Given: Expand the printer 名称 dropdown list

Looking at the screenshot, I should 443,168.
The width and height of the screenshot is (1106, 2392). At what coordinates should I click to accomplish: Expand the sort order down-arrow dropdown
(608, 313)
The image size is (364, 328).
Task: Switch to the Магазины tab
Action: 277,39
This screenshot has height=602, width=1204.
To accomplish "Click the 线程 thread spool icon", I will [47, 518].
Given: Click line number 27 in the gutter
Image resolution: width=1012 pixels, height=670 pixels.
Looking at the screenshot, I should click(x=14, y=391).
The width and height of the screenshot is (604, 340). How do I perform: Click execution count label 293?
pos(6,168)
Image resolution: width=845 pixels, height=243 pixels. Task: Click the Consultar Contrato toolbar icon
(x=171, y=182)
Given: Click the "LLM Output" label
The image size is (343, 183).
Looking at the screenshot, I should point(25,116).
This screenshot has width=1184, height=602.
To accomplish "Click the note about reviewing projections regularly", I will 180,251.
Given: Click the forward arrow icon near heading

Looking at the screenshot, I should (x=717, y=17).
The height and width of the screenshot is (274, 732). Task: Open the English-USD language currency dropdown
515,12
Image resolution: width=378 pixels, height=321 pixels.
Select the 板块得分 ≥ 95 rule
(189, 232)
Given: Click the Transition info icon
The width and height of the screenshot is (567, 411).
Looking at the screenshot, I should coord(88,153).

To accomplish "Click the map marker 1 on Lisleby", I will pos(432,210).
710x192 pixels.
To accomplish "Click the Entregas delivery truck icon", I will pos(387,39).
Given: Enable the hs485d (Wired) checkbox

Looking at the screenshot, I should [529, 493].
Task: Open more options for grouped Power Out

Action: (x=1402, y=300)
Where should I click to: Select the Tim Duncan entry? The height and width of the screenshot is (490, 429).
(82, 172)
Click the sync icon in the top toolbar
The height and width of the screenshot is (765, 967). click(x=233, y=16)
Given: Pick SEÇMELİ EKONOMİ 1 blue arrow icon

### PROMPT:
Retype every line of the listing above with no changes.

### SOLUTION:
Given: Expand the printer 名称 dropdown list

Looking at the screenshot, I should 443,168.
The width and height of the screenshot is (1106, 2392). At what coordinates should I click to accomplish: Expand the sort order down-arrow dropdown
(608, 313)
The image size is (364, 328).
Task: Switch to the Магазины tab
Action: 277,39
This screenshot has height=602, width=1204.
To accomplish "Click the 线程 thread spool icon", I will [47, 518].
Given: Click line number 27 in the gutter
Image resolution: width=1012 pixels, height=670 pixels.
Looking at the screenshot, I should click(x=14, y=391).
The width and height of the screenshot is (604, 340). How do I perform: Click execution count label 293?
pos(6,168)
Image resolution: width=845 pixels, height=243 pixels. Task: Click the Consultar Contrato toolbar icon
(x=171, y=182)
Given: Click the "LLM Output" label
The image size is (343, 183).
Looking at the screenshot, I should point(25,116).
This screenshot has width=1184, height=602.
To accomplish "Click the note about reviewing projections regularly", I will 180,251.
Given: Click the forward arrow icon near heading

Looking at the screenshot, I should (x=717, y=17).
The height and width of the screenshot is (274, 732). Task: Open the English-USD language currency dropdown
515,12
Image resolution: width=378 pixels, height=321 pixels.
Select the 板块得分 ≥ 95 rule
(189, 232)
Given: Click the Transition info icon
The width and height of the screenshot is (567, 411).
Looking at the screenshot, I should coord(88,153).

To accomplish "Click the map marker 1 on Lisleby", I will pos(432,210).
710x192 pixels.
To accomplish "Click the Entregas delivery truck icon", I will pos(387,39).
Given: Enable the hs485d (Wired) checkbox

Looking at the screenshot, I should [529, 493].
Task: Open more options for grouped Power Out

Action: (x=1402, y=300)
Where should I click to: Select the Tim Duncan entry? The height and width of the screenshot is (490, 429).
(82, 172)
Click the sync icon in the top toolbar
The height and width of the screenshot is (765, 967). click(x=233, y=16)
Given: Pick SEÇMELİ EKONOMİ 1 blue arrow icon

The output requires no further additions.